**DATA FOR PROCESSING**.
___

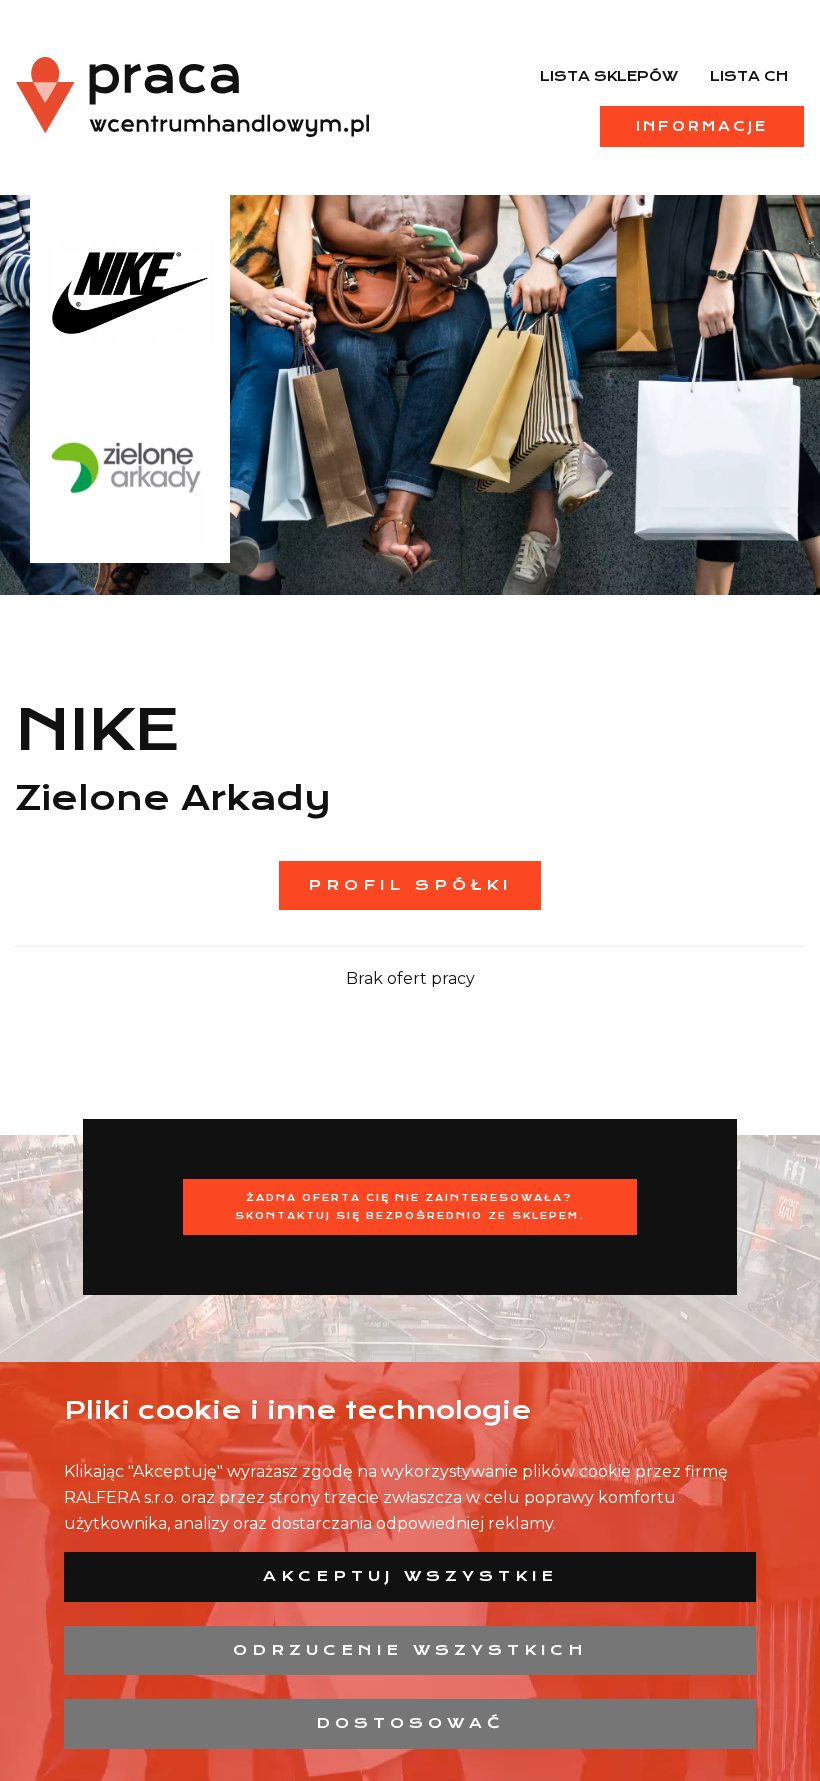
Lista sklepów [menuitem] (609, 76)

___

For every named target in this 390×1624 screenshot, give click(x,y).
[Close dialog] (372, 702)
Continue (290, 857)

___

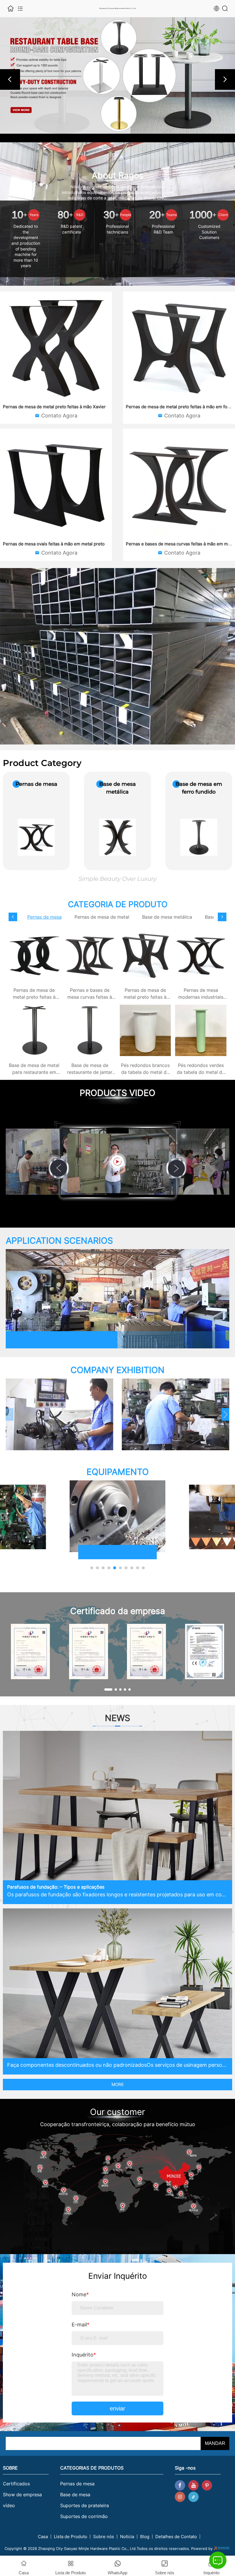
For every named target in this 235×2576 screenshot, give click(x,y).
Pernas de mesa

___

**WHAT YOU SHOULD DO**. Look for the word "give" in the listing above, and copy every line where you find it.

**SOLUTION TO THE PROBLEM**.
For every named target in this 390×1624 screenshot, give click(x,y).
For every named target in this 235×2576 screenshot, give click(x,y).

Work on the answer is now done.